I was wondering if anyone could explain nissan's version of variable valve timing. does it work like V-tec or os more similar to porsche and bmw's version. I thougt I read that the nissan cams don't effect the system. That there is not extra lobes on the cams like vtec, vannos and vario-cam. Could someone please lend some knowledge.


thanks
-Ben


----------



## Murph (Aug 8, 2002)

well nobody seems to be taking a stab at this, so ill put in my uninformed 2 cents.

The only variable that changes through the rev range is the butterfly vavles open up on the intake, allow more air in after 5500rpm i think. Im not sure.


----------



## 98sr20ve (Oct 6, 2002)

What engine are you referring too?


----------



## PatScottAKA99XE (Apr 30, 2002)

VVT..Hmm I always thought it was VTC. Anyway, while I am not sure which engine you are talking about I will use the GA's system as an example.

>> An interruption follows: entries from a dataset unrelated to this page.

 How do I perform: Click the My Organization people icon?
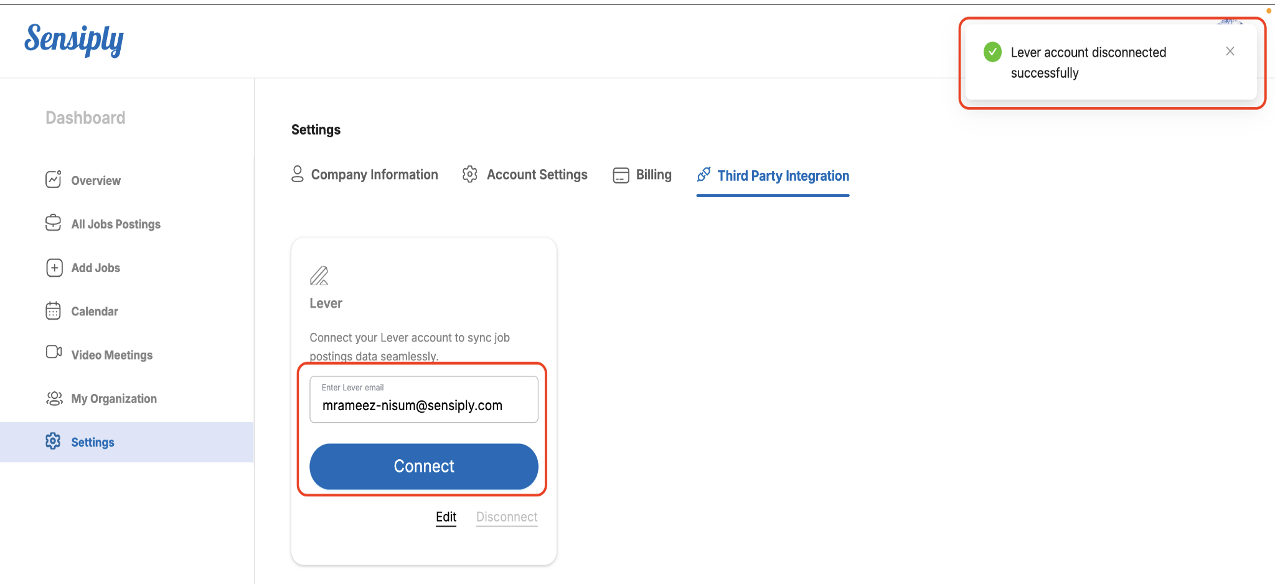click(54, 398)
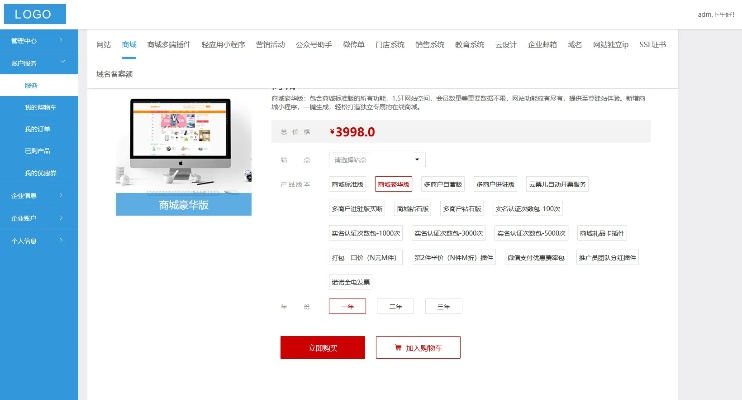Open the 域名 tab
The height and width of the screenshot is (400, 742).
(574, 45)
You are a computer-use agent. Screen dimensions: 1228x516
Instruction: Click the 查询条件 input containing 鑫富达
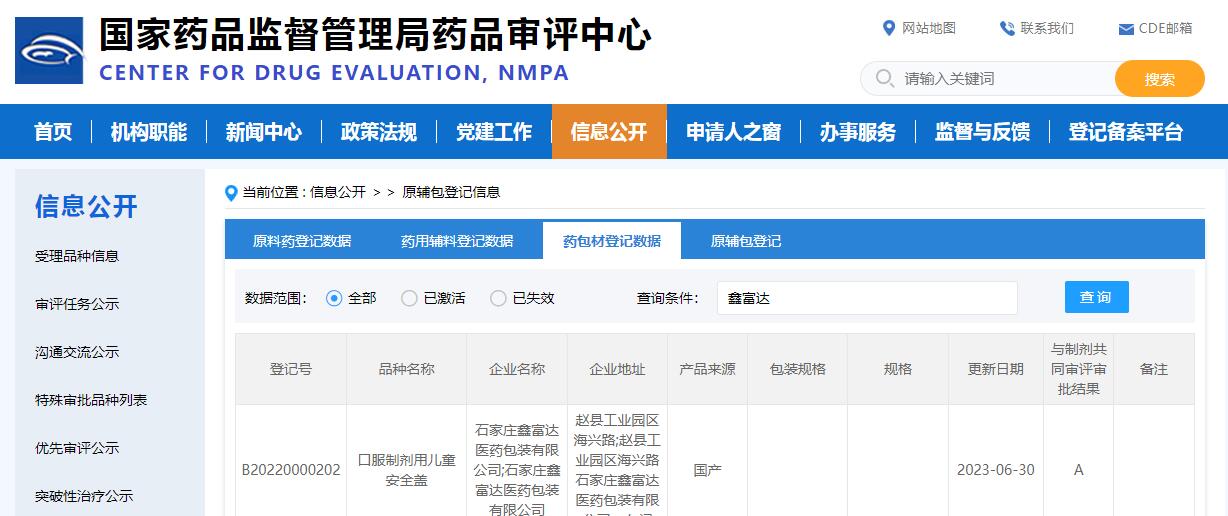[x=866, y=298]
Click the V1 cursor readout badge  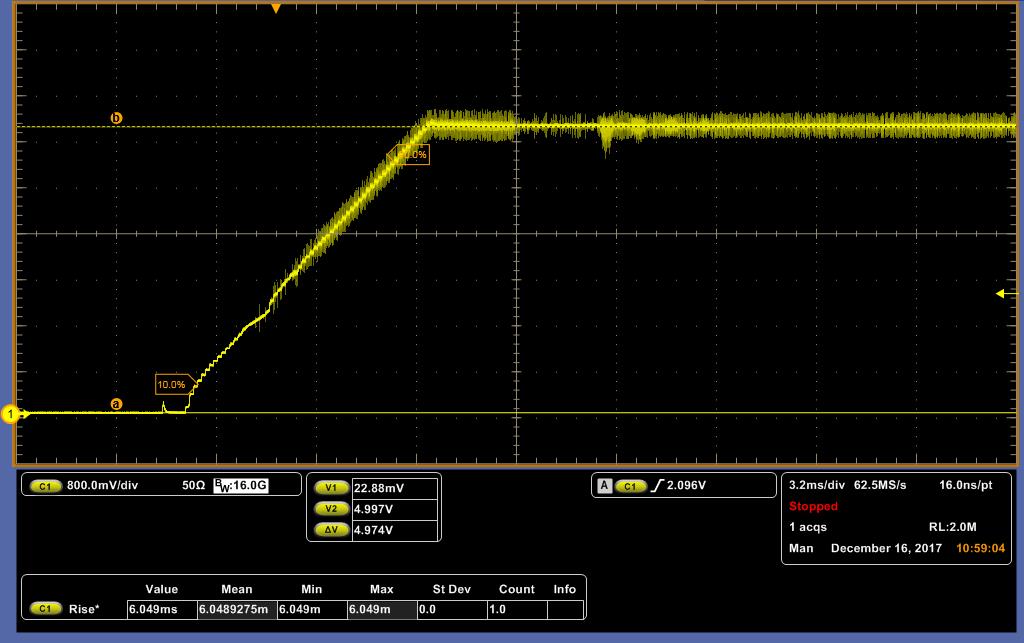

The GA is a DOHC motor. One cam for intake valves and one cam for exhuast valves. What the system does is change the timming between the two. You mave have heard of the term "overlap" when talking about cams. This systems varies the overlap. I guess the idea is for low emmisions while crusing and higher power when you are up in the RPM range. One member posted that the timming change happens at 1500RPM and back again at 5500RPM. IIRC V-tec does the timming thing, plus it has an extra set of lobes that give increased valve lift as well. Nissan has a system like this. Its called VVL and is used on motors like the SR20VE and SR16VE. 98sr20ve has one in his car.


----------



## Guest (Oct 30, 2002)

okay, so on the SR20 motor, you are saying that there is another set of cam lobes. similar to v-tec ?. I am very familiar with V-TEC, I am just trying to find out how Nissan's version (on the SR20 [s14]) differs, or relates to it.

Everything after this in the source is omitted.